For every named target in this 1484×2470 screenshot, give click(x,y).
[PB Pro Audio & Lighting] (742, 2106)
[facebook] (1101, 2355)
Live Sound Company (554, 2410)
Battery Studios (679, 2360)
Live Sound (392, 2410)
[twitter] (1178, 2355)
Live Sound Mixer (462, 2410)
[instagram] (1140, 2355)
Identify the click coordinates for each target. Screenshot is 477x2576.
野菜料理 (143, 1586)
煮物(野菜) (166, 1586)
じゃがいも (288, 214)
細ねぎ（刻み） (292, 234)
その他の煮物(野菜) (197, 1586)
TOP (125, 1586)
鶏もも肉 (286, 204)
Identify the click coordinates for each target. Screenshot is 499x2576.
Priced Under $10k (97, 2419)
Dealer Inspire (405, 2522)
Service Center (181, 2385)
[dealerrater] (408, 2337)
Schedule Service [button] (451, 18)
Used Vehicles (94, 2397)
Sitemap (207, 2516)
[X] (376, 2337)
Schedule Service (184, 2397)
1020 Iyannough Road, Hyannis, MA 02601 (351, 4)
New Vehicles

■ **Task item**
Nothing but the lines from the one holding "Used Vehicles (94, 2397)" through the end of the listing above should appear, each exactly as given.

■ **Answer box**
Used Vehicles (94, 2397)
Sitemap (207, 2516)
[X] (376, 2337)
Schedule Service (184, 2397)
1020 Iyannough Road, Hyannis, MA 02601 (351, 4)
New Vehicles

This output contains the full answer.